**EXTRACTED RECORDS**
◆ ◆ ◆ ◆
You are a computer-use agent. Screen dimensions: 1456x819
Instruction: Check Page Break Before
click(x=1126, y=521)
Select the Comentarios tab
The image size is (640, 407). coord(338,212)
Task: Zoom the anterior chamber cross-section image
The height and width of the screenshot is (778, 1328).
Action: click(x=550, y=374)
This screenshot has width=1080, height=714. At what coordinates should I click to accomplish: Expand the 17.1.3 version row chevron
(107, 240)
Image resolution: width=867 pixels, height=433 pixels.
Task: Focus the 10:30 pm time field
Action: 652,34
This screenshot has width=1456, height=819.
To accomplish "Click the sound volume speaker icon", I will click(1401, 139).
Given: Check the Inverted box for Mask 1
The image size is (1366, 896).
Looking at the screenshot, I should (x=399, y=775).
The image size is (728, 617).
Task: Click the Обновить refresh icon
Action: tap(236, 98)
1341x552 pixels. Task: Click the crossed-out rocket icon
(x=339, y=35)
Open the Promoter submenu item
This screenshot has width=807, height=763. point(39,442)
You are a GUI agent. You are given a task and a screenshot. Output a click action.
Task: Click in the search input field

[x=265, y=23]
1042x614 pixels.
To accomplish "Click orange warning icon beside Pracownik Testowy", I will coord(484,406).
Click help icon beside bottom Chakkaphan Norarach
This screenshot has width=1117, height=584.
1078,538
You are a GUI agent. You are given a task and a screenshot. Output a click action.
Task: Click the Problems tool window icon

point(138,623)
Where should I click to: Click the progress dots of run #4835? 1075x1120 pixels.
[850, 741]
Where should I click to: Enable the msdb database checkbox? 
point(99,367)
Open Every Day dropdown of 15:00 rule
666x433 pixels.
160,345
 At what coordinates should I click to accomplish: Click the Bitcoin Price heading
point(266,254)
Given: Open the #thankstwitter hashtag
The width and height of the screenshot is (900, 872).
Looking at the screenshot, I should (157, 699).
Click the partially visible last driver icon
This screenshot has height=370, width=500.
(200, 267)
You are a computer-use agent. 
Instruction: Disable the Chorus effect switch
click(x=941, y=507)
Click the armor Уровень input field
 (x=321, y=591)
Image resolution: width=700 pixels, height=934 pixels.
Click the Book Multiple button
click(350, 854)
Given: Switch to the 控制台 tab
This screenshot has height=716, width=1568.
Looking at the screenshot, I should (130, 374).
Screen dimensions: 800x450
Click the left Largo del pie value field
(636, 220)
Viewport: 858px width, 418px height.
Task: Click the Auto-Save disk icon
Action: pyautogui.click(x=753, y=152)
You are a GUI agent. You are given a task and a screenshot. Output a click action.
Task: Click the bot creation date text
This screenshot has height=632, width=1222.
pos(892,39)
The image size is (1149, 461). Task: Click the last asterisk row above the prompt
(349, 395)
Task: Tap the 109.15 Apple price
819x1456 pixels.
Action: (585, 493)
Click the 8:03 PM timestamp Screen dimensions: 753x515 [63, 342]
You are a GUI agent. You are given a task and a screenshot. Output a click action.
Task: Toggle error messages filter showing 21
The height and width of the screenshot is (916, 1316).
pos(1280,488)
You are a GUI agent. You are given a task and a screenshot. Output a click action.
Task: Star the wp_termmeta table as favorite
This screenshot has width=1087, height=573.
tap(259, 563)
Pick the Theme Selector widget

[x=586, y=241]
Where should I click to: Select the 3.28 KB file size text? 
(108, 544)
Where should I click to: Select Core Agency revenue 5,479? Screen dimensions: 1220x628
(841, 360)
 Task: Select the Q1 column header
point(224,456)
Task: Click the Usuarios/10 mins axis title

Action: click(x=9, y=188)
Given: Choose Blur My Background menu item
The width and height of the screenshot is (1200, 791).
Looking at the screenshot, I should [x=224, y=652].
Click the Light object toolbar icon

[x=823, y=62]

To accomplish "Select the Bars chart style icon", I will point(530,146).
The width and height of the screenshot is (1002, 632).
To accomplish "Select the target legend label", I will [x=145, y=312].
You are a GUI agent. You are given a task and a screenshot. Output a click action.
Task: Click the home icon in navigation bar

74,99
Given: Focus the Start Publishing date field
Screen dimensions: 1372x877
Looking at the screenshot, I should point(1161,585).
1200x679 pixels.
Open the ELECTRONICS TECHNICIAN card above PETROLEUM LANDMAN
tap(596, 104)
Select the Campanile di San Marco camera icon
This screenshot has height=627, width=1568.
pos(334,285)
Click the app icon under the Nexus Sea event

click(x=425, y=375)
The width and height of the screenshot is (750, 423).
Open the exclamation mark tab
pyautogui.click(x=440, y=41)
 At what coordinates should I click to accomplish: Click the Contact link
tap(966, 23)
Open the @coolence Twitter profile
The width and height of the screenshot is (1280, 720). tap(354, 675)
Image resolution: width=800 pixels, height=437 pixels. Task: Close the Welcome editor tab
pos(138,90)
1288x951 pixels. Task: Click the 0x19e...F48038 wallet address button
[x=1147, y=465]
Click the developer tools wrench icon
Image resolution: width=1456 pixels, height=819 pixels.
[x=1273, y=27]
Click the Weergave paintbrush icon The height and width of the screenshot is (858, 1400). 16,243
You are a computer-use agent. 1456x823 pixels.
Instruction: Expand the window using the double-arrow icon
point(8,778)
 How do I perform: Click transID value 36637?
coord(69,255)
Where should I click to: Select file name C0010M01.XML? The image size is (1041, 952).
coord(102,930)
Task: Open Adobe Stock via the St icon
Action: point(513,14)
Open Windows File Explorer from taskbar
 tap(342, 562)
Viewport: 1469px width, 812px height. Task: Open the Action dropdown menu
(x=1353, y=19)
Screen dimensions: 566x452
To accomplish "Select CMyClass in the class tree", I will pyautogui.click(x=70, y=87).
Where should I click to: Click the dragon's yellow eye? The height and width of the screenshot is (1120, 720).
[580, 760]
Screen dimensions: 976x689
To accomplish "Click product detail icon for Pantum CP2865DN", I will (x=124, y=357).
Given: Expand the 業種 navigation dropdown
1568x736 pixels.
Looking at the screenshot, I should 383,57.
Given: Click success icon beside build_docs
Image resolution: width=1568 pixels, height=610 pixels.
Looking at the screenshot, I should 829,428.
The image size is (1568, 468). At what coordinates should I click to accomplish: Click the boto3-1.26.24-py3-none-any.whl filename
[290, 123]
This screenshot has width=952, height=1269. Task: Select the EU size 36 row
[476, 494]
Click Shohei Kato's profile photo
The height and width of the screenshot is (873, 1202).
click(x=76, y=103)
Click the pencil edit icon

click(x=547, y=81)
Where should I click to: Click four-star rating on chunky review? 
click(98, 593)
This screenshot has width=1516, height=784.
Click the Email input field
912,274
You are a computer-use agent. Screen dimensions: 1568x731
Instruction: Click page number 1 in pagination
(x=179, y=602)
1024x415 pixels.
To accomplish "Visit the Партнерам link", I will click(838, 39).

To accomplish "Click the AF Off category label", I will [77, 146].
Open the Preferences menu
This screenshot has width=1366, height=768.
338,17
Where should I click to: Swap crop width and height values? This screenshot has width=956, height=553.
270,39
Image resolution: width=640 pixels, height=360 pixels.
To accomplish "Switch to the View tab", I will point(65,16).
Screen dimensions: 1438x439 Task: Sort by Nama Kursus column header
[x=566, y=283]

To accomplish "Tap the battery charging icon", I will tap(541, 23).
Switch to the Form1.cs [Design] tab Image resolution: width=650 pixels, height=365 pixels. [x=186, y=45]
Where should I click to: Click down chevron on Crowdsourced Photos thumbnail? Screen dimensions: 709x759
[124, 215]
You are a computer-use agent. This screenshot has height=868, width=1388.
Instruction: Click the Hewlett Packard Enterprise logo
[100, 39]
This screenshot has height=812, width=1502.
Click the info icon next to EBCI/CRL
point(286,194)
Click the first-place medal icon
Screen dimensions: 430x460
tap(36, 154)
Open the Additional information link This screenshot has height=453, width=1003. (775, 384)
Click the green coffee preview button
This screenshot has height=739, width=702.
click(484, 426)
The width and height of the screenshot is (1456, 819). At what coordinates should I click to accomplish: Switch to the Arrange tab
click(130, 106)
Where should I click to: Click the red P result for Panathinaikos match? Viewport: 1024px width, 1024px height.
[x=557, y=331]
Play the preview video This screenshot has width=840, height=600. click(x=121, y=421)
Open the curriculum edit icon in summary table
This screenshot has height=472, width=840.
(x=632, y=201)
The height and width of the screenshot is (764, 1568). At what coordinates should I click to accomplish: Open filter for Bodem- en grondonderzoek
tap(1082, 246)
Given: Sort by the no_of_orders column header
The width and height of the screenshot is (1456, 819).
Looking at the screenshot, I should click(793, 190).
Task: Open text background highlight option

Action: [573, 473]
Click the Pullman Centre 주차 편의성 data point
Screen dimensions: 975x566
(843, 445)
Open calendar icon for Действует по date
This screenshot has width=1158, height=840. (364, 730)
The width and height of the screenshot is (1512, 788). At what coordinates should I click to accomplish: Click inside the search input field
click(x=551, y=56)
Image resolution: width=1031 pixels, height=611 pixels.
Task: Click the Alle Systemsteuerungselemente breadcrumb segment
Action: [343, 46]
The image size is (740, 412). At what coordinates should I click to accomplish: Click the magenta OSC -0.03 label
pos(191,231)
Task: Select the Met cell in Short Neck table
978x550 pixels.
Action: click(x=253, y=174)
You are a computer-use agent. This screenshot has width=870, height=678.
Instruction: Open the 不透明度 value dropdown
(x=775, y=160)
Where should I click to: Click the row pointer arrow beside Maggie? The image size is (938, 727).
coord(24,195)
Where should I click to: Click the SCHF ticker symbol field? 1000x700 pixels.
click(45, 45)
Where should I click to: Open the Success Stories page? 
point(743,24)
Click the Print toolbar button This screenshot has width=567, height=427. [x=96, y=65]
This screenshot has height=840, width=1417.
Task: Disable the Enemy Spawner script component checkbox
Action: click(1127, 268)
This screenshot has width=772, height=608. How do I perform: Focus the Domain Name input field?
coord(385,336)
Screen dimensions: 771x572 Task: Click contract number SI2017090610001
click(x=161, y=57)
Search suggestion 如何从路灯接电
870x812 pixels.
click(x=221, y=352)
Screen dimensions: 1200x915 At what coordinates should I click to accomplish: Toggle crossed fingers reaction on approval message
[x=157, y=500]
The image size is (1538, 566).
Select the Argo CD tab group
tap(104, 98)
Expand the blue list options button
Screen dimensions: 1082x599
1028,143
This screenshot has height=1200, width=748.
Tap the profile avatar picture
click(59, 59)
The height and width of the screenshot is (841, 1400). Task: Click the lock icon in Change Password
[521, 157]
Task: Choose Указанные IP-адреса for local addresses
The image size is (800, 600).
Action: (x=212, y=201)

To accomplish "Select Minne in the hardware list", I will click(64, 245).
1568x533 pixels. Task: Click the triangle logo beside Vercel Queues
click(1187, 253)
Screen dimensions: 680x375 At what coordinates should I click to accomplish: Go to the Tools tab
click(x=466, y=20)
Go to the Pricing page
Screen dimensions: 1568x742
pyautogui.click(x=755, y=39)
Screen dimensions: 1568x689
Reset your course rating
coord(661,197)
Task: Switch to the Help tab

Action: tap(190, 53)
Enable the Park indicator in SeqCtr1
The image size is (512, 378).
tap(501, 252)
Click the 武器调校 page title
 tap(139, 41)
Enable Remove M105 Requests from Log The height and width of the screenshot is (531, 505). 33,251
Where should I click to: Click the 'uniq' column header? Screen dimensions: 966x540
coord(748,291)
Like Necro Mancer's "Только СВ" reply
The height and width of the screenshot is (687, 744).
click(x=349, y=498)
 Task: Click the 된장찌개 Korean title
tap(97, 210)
◆ ◆ ◆ ◆
**WHAT TO DO**
Reproduce the stretch from the start of the listing through the line containing "Action: click(x=550, y=374)", with "Page Break Before" renamed to "Keep With Next" and everything else left unchanged.

**SOLVED PROBLEM**
You are a computer-use agent. Screen dimensions: 1456x819
Instruction: Check Keep With Next
click(x=1126, y=521)
Select the Comentarios tab
The image size is (640, 407). coord(338,212)
Task: Zoom the anterior chamber cross-section image
The height and width of the screenshot is (778, 1328).
Action: click(x=550, y=374)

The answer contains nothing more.